人の場合こけないように一番頑張るのは脚の筋肉ですが、じゃ、脚だけでいいのかというと違いますよね。床が傾くというのは実生活ではあまりありませんので、つまづいたりしてバランスを崩すと置き換えてみましょう。
つまづいたらこけなように踏ん張ります。踏ん張りますが、背骨が小づちが入っただるま落とし人形のような状態だったらどうでしょう?
例えば、いったん前のめりになったらそのまま上半身が倒れたままです。では、前につんのめらないように踏ん張った脚の力がそのまま背骨に伝わってきたら、今度は反動でそのまま後ろに倒れるでしょう。
要は、前のめりになったらなり過ぎないように背骨を後ろにひっぱたり、後ろに倒れそうになったらならないように背骨を前にひっぱたりしないといけません。それも、だるま落とし人形のような構造の背骨が、あたかも一本の釣り竿であるかのようにしなやかに。
背骨に限らず、人が人としての骨組みを維持したままこけないようにバランスをとるのがインナーマッスル。その骨組みにささえられて踏ん張っている脚の筋肉はアウターマッスルです。
勝手に定義、思い出して下さい。
インナーマッスルとは「重力に抗して俺は(私は)人の形のままでいたいんだ!」という時に頑張る筋肉。
アウターマッスルは「俺は(私は)人として何かを頑張るんだ!」という時に頑張る筋肉。
で、当然のことアウターマッスルが「人として何かを頑張る」時に一緒に「そうだね。じゃ、人としての骨組みがばらばらにならないように一緒に頑張るよ」というのがインナーマッスル。
いかがです?なんとなくご理解いただけたでしょうか?
インナーマッスルが強すぎると吉本新喜劇には入れない?
改めてになりますが、ですので「これとこれはインナーマッスルで、これやこれはアウターマッスルです」という分け方ではなく、「こういう時にこの筋肉はインナーマッスルとして働いて、この筋肉はアウターマッスルとして働きます」という言い方がより正確ではないかなと考えています。
さらに言い換えると、インナーマッスルは「こけないように踏ん張る」時にこそ力を発揮する筋肉です。
桑原師匠がボケたらしっかりこけることが団員さんのつとめですから、こけられないと吉本新喜劇では使ってもらえませんよ。

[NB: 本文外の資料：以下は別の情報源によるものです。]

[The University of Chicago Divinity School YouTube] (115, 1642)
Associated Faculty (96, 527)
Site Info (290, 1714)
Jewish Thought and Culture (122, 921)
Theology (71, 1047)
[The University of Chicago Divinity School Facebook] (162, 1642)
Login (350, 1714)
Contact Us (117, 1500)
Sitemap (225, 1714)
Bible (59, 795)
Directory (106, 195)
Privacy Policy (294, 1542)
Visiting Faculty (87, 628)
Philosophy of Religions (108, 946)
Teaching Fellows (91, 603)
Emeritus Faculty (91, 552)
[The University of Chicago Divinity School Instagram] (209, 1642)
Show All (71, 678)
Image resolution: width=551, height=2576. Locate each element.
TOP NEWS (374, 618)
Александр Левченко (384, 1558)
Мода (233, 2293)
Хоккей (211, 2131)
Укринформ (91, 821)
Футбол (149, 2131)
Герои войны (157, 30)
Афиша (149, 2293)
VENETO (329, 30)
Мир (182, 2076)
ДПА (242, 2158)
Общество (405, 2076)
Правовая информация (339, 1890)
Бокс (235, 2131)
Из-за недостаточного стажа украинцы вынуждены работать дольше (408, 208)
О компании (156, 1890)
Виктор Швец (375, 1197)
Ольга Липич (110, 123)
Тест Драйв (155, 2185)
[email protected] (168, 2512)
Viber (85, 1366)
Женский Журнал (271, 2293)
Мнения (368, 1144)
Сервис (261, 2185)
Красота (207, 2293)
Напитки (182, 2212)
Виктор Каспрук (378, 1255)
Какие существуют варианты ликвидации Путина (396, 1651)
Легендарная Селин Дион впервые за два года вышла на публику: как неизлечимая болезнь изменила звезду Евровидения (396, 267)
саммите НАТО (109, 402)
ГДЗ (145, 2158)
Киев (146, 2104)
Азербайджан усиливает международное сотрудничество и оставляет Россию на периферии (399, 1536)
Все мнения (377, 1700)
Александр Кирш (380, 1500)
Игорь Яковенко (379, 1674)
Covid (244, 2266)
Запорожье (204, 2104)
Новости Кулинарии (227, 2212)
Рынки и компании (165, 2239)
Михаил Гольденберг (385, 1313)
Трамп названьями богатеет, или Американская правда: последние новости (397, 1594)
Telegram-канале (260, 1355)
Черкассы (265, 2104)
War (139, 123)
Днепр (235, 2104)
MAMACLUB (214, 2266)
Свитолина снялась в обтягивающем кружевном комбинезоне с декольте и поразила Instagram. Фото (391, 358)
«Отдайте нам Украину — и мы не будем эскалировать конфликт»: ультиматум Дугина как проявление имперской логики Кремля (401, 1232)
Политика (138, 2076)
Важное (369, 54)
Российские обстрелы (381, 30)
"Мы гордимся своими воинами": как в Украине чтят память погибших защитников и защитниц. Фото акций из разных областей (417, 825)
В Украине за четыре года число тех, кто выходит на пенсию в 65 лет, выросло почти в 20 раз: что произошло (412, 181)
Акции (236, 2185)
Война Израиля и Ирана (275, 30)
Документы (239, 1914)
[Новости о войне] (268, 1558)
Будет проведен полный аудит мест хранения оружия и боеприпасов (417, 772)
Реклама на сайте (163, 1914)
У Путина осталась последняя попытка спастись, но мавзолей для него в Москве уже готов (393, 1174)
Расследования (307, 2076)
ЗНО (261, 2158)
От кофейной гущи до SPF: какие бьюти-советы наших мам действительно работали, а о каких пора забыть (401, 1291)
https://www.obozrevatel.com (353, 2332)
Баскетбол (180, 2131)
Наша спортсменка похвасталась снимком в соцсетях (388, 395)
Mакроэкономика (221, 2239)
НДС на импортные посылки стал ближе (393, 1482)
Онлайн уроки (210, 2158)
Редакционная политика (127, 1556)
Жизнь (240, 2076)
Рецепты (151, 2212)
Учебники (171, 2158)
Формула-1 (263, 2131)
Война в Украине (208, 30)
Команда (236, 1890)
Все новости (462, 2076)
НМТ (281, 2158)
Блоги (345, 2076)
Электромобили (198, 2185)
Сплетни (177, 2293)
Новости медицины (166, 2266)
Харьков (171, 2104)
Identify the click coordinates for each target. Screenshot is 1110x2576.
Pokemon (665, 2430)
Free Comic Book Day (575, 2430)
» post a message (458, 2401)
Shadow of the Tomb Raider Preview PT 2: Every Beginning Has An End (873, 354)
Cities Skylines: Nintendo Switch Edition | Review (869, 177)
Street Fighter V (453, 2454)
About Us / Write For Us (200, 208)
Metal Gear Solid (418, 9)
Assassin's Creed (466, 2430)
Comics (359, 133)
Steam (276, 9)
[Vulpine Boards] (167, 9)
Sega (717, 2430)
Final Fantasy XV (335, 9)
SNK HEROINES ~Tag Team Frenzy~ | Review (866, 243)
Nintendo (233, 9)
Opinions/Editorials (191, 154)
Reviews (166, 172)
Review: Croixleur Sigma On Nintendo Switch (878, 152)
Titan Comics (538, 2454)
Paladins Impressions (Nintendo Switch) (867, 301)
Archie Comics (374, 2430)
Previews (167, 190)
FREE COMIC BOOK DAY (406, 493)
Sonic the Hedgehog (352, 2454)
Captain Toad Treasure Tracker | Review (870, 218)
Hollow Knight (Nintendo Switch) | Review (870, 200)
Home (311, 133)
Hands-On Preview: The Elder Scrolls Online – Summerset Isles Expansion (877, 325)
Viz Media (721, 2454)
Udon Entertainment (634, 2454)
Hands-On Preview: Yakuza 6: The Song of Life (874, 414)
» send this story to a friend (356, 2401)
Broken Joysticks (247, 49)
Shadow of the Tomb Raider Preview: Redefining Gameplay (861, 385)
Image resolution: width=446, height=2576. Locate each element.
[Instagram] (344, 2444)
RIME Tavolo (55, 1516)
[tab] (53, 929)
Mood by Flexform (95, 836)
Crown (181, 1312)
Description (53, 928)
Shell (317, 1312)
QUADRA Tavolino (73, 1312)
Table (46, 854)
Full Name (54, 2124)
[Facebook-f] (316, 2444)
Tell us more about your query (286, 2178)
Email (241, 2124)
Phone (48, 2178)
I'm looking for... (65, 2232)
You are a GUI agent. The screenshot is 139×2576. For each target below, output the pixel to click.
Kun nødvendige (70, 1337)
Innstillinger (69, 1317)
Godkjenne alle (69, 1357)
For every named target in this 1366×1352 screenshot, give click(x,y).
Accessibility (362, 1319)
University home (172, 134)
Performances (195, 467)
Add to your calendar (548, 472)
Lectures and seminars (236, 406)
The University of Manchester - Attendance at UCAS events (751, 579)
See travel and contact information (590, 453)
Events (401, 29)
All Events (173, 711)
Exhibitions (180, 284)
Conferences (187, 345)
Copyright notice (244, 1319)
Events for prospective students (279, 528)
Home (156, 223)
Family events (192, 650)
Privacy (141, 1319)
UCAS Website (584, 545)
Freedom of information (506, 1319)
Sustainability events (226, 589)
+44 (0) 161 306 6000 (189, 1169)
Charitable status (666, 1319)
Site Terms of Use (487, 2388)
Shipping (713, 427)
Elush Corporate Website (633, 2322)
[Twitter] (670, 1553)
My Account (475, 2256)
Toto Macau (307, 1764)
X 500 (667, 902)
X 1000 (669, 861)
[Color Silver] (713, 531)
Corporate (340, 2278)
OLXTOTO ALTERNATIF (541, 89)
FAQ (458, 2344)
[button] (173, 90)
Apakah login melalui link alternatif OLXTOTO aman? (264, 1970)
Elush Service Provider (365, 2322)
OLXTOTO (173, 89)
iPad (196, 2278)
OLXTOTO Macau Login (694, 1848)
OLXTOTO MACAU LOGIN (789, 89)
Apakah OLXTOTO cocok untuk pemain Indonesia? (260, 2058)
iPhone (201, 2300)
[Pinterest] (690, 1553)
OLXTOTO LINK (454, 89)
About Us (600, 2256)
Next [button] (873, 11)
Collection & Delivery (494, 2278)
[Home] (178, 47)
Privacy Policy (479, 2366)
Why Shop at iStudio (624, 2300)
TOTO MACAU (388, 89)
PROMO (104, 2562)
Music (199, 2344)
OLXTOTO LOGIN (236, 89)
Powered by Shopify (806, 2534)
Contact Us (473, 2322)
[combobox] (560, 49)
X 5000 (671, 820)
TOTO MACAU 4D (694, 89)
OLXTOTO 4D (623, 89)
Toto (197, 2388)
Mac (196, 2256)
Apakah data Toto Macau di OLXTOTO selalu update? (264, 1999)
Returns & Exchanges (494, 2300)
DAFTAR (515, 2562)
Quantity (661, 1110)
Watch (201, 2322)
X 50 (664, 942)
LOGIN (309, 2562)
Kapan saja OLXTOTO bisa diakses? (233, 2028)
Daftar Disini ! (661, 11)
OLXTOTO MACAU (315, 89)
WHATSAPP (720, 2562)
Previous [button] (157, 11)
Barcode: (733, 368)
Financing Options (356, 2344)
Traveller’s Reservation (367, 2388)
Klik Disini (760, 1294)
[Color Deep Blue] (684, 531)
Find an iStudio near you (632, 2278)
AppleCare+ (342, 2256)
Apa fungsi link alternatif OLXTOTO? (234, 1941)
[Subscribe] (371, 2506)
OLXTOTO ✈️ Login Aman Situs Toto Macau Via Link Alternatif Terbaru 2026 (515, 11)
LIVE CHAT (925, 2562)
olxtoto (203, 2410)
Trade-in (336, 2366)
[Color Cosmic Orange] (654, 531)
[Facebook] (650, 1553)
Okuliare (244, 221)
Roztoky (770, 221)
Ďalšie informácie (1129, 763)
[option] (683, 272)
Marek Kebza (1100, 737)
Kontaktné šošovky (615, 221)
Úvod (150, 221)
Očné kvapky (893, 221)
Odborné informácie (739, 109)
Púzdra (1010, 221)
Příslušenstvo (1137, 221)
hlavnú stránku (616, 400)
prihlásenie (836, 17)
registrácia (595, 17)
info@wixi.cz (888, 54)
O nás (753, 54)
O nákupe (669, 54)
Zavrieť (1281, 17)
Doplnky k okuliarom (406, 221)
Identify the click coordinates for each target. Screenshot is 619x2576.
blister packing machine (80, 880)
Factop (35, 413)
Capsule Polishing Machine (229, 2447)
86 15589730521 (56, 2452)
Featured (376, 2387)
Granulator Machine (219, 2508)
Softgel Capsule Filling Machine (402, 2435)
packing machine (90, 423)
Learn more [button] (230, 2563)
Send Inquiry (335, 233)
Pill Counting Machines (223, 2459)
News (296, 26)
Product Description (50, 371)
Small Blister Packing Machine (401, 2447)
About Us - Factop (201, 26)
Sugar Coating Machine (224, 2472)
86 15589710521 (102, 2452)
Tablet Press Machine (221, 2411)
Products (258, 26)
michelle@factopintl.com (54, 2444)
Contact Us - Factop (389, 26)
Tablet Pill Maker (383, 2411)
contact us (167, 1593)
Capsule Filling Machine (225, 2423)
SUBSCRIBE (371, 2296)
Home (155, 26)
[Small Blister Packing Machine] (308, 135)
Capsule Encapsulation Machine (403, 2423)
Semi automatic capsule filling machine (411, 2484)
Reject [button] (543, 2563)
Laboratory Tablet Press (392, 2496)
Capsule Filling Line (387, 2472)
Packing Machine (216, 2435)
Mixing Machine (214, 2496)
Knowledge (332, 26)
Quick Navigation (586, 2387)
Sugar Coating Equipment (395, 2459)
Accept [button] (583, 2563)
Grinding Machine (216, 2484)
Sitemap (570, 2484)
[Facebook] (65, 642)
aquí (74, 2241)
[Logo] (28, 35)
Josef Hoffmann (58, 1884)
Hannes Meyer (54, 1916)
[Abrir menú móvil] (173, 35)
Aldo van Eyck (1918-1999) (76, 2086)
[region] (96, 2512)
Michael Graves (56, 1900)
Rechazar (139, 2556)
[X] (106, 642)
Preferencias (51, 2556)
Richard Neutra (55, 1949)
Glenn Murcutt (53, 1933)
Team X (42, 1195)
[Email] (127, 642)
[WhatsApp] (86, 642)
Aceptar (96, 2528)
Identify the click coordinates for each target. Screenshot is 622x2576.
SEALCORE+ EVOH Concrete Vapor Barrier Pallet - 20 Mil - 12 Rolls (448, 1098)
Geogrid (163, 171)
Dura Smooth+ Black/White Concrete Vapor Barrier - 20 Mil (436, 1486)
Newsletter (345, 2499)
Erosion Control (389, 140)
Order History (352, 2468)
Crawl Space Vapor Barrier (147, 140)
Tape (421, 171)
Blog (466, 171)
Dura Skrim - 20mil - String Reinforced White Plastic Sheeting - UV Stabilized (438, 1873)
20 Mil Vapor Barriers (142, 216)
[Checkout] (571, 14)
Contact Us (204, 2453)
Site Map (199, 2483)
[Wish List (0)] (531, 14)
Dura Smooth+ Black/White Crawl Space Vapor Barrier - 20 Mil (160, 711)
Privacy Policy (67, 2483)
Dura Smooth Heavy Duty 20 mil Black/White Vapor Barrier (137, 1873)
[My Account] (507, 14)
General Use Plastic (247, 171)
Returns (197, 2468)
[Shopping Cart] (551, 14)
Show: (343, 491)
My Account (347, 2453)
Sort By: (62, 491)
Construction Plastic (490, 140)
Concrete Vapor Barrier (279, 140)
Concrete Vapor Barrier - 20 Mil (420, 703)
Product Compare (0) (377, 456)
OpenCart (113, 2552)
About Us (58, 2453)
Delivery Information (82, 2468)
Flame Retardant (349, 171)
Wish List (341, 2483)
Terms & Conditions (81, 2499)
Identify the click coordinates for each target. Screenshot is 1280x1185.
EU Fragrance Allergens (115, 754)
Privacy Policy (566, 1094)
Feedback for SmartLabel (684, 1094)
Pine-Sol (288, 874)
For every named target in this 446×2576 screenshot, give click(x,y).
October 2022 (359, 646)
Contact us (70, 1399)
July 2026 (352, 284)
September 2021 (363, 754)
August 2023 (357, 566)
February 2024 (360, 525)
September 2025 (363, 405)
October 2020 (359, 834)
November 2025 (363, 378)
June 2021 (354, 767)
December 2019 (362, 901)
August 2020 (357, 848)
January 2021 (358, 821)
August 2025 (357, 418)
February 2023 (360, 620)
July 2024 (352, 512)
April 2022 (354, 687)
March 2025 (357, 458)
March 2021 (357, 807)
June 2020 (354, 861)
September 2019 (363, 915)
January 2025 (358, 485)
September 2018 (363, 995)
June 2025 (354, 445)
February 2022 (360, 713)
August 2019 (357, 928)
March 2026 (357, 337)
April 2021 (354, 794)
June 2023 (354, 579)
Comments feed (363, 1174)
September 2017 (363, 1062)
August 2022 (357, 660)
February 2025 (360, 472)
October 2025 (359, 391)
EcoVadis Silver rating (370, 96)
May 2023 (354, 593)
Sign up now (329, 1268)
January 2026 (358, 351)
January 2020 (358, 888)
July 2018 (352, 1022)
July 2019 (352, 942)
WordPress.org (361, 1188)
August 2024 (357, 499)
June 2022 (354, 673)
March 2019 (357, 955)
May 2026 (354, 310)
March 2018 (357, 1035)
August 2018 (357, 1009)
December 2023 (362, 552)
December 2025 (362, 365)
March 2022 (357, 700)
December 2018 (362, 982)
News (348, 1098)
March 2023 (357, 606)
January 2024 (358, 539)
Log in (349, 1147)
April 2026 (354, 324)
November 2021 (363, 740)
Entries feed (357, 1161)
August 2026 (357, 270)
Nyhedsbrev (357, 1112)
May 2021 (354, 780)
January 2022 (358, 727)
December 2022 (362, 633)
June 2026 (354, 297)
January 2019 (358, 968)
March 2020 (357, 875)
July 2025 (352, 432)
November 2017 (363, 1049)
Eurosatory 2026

筋肉は負荷がかかることでトレーニングされ鍛えられます。
力こぶ(上腕二頭筋)は、ダンベルが床に落ちないように頑張る筋肉です。
とすると、インナーマッスルは体がこけないように踏ん張る時にこそ鍛えられています。
「赤ちゃんがインナーマッスルを鍛えるのに一番大事な動作はこけること」
と書きましたが、ある意味逆説的な言い方です。
「こけないように踏ん張るにこそ鍛えられる」からこそ「少しでも多くこける体験を重ねることが大事」だと思うんです。
虎穴に入らずんば虎子を得ず
ここまで、定まっていないインナーマッスルというものの定義についてお話してきました。
相変わらずまとまらない話ですみません。けど、次回はいよいよ「インナーマッスルを鍛える」に迫ってみたいと思います。